Transceiver

This is a rare piece of surviving modern technology in the HBC Museum Collection, but exactly where this transceiver was operated remains a mystery.

Written by Cortney Pachet

Posted November 15, 2019

This transceiver, model SB-60, was designed for radio communication across great distances, particularly in remote locations or aboard seafaring vessels.

Manufactured by Spilsbury & Tindall Radio Communications Limited, a Vancouver-based company that operated from 1941 to 1972, the transceiver features a ventilated steel mesh cover with seven dials, including one for switching between channels — B was reserved for HBC communications. The hand-held microphone hooks on to the side of the box.

Exactly where this transceiver was operated remains a mystery, but it was in use by the Hudson’s Bay Company around 1968. Radio communication was a welcome and essential convenience for northern HBC posts, which previously relied on written correspondence to receive and to dispatch information.

This is a rare piece of surviving modern technology in the HBC Museum Collection, as a 1987 memo notes: “Old HBC radio equipment seems to be scarce.”
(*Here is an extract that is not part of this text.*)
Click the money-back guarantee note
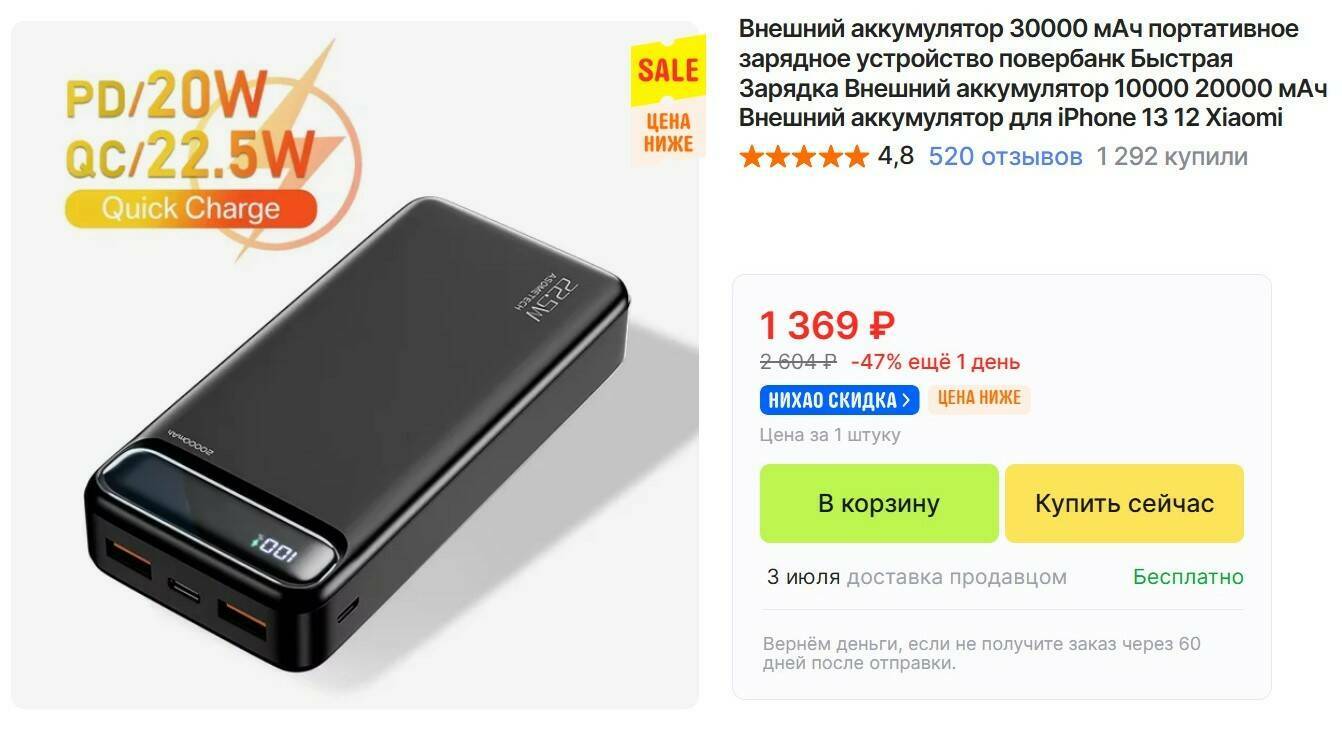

The same memo states that when Tom Roach — a researcher who also wrote for The Beaver — “was looking into the possibility of the National Museum of Science & Technology doing a display re. early HBC radio network, he was having difficulty finding equipment.”

Cortney Pachet is the assistant curator of the HBC Collection at the Manitoba Museum.

This article as orginally published in the December 2019-January 2020 issue of Canada’s History.